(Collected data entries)
-- Opening Marker --

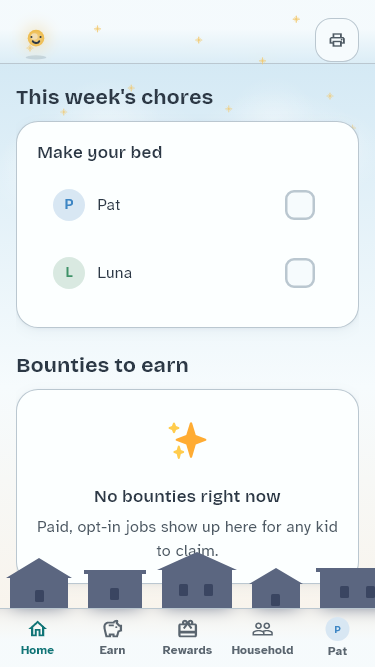Click the printer icon button
The width and height of the screenshot is (375, 667).
pos(337,40)
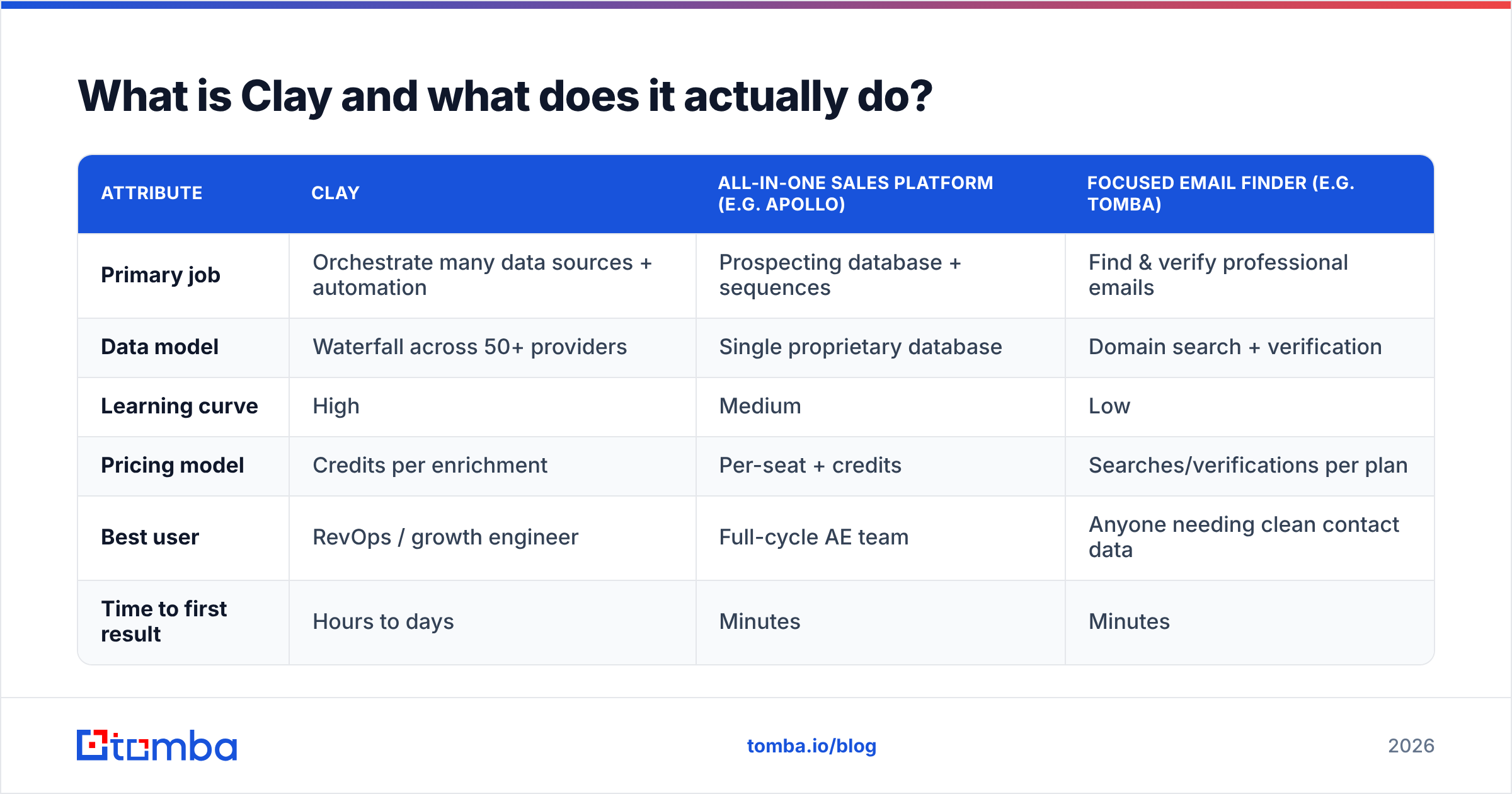Click the 2026 year text
The height and width of the screenshot is (794, 1512).
[1411, 746]
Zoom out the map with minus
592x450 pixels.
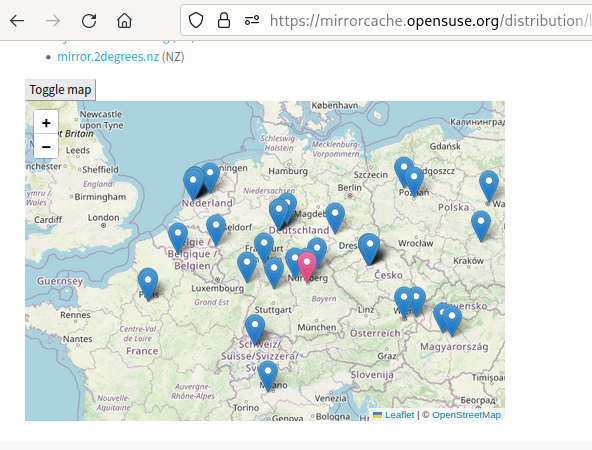tap(46, 146)
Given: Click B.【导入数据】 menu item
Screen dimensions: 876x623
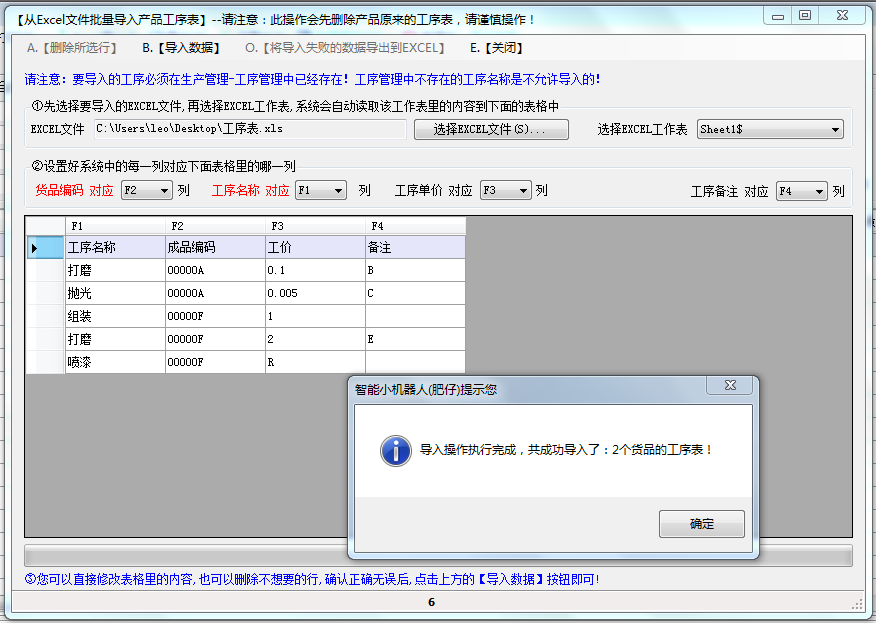Looking at the screenshot, I should coord(181,48).
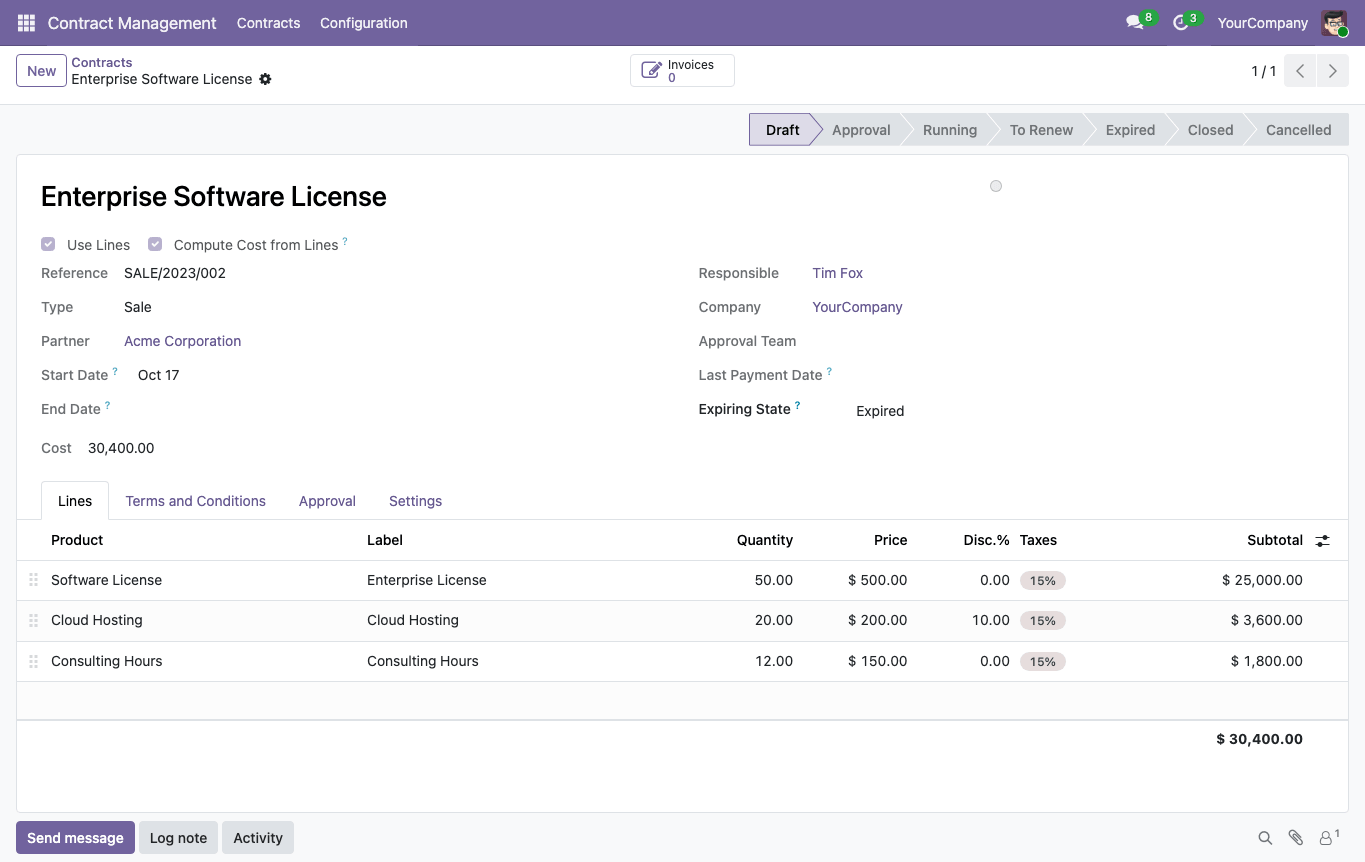Open the activities clock icon

coord(1180,22)
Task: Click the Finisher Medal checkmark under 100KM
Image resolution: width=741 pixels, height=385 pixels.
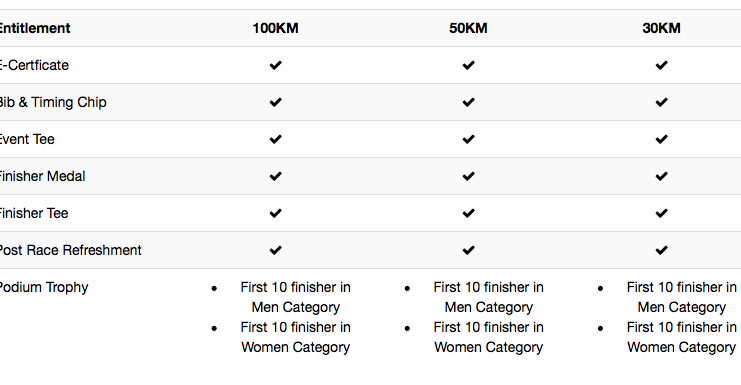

-- Closing Marker --

Find "Zoom out the map with minus" in the entries, then reproduce that line and each line after it exactly, through the last one. Pictures do not go in.

- **Solution to this exercise**:
Zoom out the map with minus
592x450 pixels.
tap(46, 146)
Given: Click B.【导入数据】 menu item
Screen dimensions: 876x623
Looking at the screenshot, I should coord(181,48).
Open the activities clock icon

coord(1180,22)
Task: Click the Finisher Medal checkmark under 100KM
Image resolution: width=741 pixels, height=385 pixels.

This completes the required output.